According to customs statistics, China’s polyethylene (PE) imports sharply declined to 1.101 million tons in March 2025, a decrease of 16.92% month-on-month and 8.94% year-on-year. Among them, the import volume for LDPE (Tariff Code 39011000) was approximately 270,000 tons, down 18.43% month-on-month but up 8.26% year-on-year; HDPE (Tariff Code 39012000) imports were about 437,000 tons, a decrease of 17.16% month-on-month and 12.84% year-on-year; and LLDPE (Tariff Code 39014020) imports reached about 394,000 tons, down 7.27% month-on-month and 14.03% year-on-year.
The main reasons can be summarized as follows:
1.Reduction in Overseas Supply: Some plastic production facilities overseas underwent maintenance during the first quarter, and additionally, production rates in the Middle East and Southeast Asia dropped due to Ramadan, further constraining export capacity.
2.Release of Domestic Capacity: New production capacities, such as those from Baofeng in Inner Mongolia, came online in March, leading to a PE output of 2.7486 million tons domestically—an increase of 7.05% month-on-month—and a reduced reliance on imports.
3.Lack of Competitiveness: Domestic PE prices continued to be under pressure and declined, causing international resources to preferentially flow to regions with higher prices.
In contrast to the imports, polyethylene exports surged in March, reaching 108,200 tons, nearly matching the high point of 109,100 tons in March 2023. This figure represents an 86.87% increase month-on-month and a 6.50% increase year-on-year.

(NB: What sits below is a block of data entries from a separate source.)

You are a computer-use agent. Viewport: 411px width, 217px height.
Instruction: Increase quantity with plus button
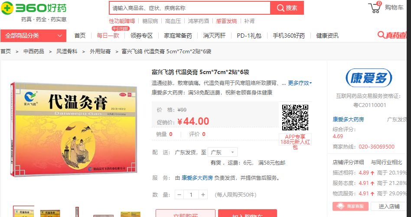203,194
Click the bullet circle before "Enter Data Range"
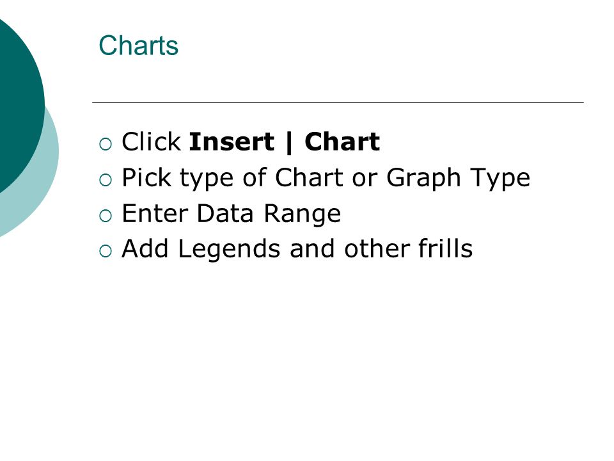The width and height of the screenshot is (614, 461). (x=106, y=216)
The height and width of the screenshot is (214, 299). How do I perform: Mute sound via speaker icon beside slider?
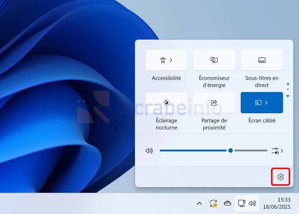[x=149, y=151]

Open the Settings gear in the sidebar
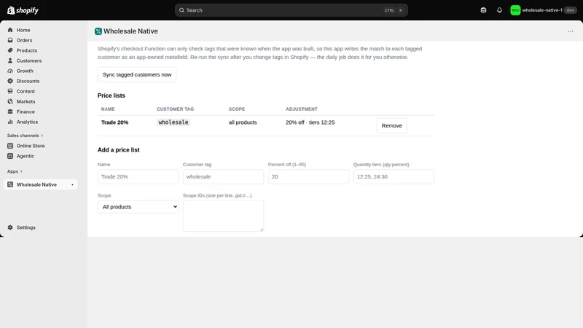click(10, 227)
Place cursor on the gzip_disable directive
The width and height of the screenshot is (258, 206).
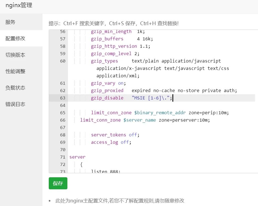[x=107, y=98]
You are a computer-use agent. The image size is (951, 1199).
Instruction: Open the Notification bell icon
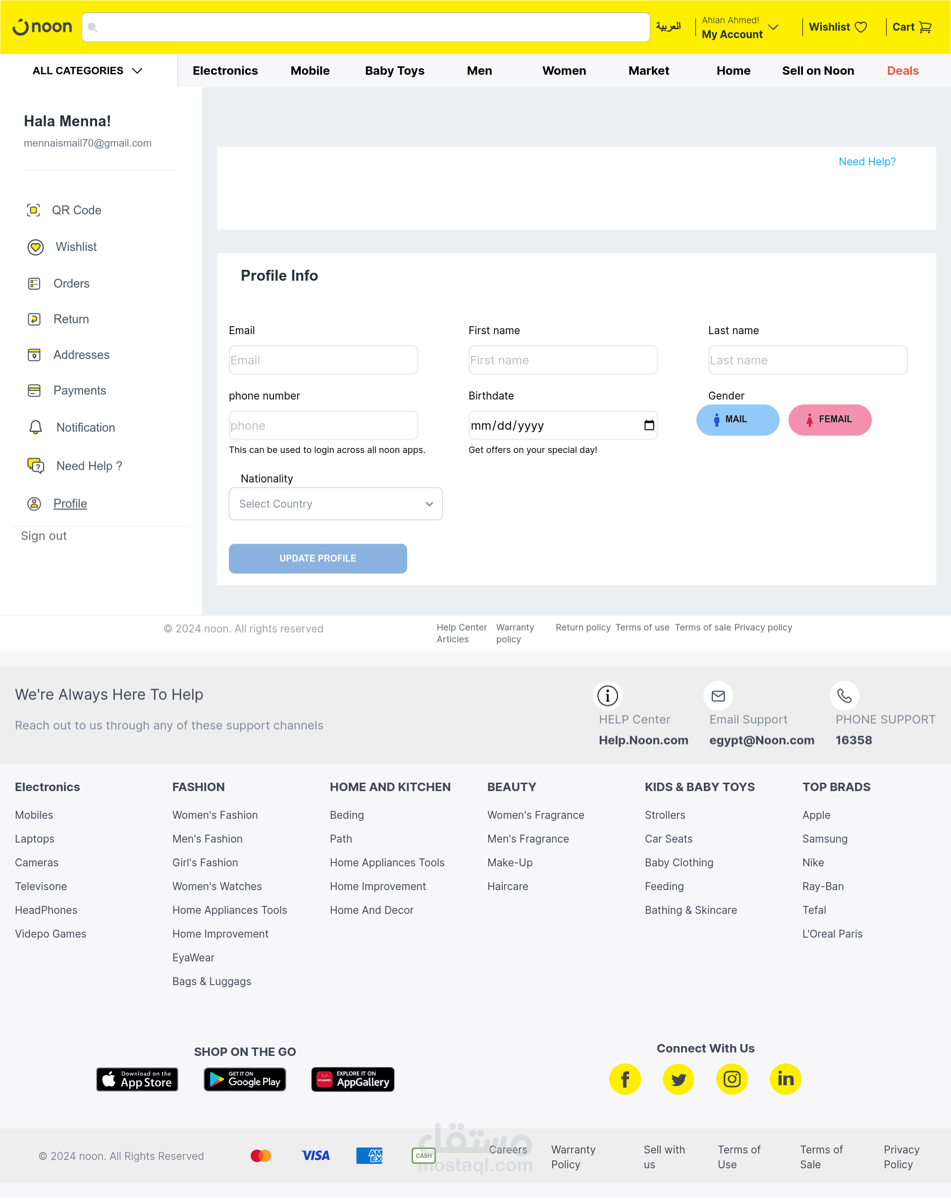click(x=35, y=427)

Breaking this down by product, LDPE exports were approximately 26,900 tons, an increase of 94.93% month-on-month and 17.98% year-on-year; HDPE exports were 62,400 tons, up 83.53% month-on-month and 17.29% year-on-year; while LLDPE exports were about 18,900 tons, an increase of 87.13% month-on-month but a decrease of 26.1% year-on-year.
The three key drivers of this export surge are:
1.Chinese New Year Timing: The low base effect from the timing of the Spring Festival, which usually has a negative impact on exports lasting about 30 days. The Spring Festival in 2024 was on February 10, which affected the early March performance due to shutdowns, resulting in a lower base. In contrast, the 2025 Spring Festival was earlier, allowing for recovery in operations by March, thus exports rebounded.
2.Strong Resilience in External Demand: There remains robust demand from foreign markets.
3.Phase of 'Export Rush': U.S. tariffs of 145% on imports from China were set to take effect in April, prompting companies to rush shipments in March to avoid cost increases, contributing to a “rush to export” effect.
Looking ahead, in April 2025, as the demand for agricultural films and greenhouse films is expected to seasonally decline, domestic market demand for imports may weaken. Coupled with the release of new domestic capacities (such as Baofeng's third line in Inner Mongolia and new installations from Shandong Xinshi), increased domestic supply may partially replace import demand. Furthermore, rising costs due to tariffs may lead businesses to seek alternative sources from regions such as the Middle East and Canada. Therefore, a month-on-month decline in PE import volume is expected in April. On the export side, overseas demand may weaken, the arbitrage window is closing, and currency fluctuation risks may also contribute to a slight month-on-month decrease in PE exports in April.